In general you can plan on about 20 minutes per pound of meat for cooking. But the most accurate way to determine doneness is with a meat thermometer. ( I use one by Pampered Chef. When testing for doneness insert the probe into the center of the roast. If there is a bone make sure you do not touch it with the probe).
- 110 degrees F (42 degrees C) is rare
- 120 degrees F (58 degrees C) is medium-rare
- 145 degrees F (68 degrees C) is medium-well
Cooking your lamb beyond this temperature will risk a tough, dry roast. (USDA safety guidelines recommend cooking roasts to 145 degrees F.)
Plan to remove the roast about 15-20 minutes before it is done, or when your thermometer registers 10 degrees BELOW what you are aiming for as a final cooked temperature. When you tent the roast (cover loosely with foil) it will continue to cook. The juices that gravitated to the surface during roasting will redistribute through out the meat and you will have a tender, juicy roast.
Major Grey's Chutney has an interesting unmistakeable flavour- hard to describe but it has a fruity, slightly curried (very slight) flavour.
I would lean toward an aromatic Viognier or spicy Chenin Blanc. An aged Riesling could work well too. Try to use the same wine in the roasting liquid as you plan to serve at the table.
Roast Lamb with White Wine and Major Grey's
- 1 5 lb boneless leg of lamb
- 3 Tbsps vegetable oil
- 1 cup chicken broth
- 1 cup white wine
- 5 cloves garlic chopped
- 1 onion diced
- 1 jar Major Grey's Chutney Use a couple of Tbsps for the glaze and reserve the rest to serve on the side.
- Preheat oven to 350 degrees.
- Remove wrapper from roast but do not remove the netting or string ties from the roast.
- Heat oil on high in the bottom or your Dutch oven.
- Sear the roast until browned, about 3-4 minutes per side.

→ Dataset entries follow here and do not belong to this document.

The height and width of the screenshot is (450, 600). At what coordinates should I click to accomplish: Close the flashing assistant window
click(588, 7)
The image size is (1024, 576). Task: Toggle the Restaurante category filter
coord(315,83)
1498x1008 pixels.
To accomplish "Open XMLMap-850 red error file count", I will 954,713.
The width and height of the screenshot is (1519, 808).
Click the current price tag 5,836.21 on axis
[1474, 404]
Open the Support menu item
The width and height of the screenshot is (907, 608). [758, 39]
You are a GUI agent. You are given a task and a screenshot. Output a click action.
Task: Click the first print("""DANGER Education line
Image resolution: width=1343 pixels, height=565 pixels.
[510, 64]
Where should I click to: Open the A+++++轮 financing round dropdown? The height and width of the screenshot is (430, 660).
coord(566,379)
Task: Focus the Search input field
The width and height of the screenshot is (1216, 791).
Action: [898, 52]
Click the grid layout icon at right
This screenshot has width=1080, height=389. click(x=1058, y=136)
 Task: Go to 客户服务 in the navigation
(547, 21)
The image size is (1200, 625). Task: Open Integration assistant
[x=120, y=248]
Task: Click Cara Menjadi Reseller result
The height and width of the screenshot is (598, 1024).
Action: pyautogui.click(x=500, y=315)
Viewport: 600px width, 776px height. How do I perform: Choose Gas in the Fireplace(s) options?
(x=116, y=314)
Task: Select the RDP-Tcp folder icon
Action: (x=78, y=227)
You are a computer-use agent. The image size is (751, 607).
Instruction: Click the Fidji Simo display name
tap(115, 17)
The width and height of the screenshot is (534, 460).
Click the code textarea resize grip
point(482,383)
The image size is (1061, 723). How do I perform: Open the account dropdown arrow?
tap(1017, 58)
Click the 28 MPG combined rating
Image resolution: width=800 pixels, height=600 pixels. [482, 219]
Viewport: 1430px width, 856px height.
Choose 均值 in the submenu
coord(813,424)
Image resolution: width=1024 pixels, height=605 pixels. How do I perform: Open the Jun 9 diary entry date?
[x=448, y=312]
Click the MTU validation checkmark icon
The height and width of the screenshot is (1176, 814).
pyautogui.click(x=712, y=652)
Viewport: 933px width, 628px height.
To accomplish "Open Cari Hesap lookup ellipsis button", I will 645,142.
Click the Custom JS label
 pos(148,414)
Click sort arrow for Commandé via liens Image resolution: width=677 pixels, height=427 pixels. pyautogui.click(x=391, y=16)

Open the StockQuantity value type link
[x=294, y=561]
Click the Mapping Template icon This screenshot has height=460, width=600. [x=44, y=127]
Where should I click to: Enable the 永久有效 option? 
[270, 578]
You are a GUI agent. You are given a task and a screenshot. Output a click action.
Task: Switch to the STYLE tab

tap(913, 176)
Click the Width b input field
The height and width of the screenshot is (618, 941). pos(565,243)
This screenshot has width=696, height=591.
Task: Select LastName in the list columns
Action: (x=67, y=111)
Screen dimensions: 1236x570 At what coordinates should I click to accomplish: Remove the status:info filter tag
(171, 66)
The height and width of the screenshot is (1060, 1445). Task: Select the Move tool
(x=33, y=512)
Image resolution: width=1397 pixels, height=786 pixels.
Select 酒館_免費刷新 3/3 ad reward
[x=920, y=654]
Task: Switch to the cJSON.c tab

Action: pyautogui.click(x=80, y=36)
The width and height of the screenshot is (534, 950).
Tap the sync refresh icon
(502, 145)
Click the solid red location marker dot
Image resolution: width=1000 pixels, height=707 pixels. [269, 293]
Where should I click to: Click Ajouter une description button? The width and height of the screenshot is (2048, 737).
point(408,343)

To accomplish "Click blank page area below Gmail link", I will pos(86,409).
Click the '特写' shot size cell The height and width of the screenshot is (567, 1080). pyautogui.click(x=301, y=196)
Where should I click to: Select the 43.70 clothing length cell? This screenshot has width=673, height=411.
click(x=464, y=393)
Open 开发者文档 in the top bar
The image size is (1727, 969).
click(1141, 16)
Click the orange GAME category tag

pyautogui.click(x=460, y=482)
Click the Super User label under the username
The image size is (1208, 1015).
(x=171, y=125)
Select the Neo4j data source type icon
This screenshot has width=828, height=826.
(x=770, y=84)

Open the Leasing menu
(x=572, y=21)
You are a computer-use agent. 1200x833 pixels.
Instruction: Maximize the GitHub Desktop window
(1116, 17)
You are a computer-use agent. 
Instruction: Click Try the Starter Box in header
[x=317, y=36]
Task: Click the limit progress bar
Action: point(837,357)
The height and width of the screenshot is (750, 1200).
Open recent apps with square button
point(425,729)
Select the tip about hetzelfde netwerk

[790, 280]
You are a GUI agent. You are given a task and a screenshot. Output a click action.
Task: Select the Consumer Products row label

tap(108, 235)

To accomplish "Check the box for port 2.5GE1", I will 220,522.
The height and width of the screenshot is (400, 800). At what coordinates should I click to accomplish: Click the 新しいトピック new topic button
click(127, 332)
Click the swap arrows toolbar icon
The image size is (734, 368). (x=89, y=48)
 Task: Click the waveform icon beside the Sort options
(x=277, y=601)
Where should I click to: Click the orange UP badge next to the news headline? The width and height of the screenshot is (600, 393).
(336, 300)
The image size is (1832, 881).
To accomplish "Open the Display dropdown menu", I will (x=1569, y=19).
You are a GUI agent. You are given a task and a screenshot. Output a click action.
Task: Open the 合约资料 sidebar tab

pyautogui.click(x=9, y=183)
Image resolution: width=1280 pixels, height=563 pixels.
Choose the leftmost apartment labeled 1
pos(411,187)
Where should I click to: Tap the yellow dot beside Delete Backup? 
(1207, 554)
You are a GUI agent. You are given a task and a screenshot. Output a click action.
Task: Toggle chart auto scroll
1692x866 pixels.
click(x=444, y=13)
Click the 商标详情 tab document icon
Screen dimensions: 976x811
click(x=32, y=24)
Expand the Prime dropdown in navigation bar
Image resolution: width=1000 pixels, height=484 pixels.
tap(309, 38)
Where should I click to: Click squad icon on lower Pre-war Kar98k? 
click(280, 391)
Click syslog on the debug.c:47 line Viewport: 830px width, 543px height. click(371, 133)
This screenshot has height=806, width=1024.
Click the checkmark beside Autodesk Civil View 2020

- Set roast aside while you add broth, wine, garlic and onion to the bottom of the Dutch oven. Return roast to the Dutch oven and roast uncovered in the oven.
- Check the internal temperature after 60 minutes. Brush a couple of Tablespoons of Major Grey's Chutney over top and sides of the roast.
- Check the internal temperature again and remove the roast when it registers 10 degrees below the target finished temperature. If you are not using a thermometer remove roast from the oven after a total of 80 minutes.
- Tent roast loosely with foil and allow to rest 20 minutes.
- Slice and serve with Major Grey's Chutney on the side.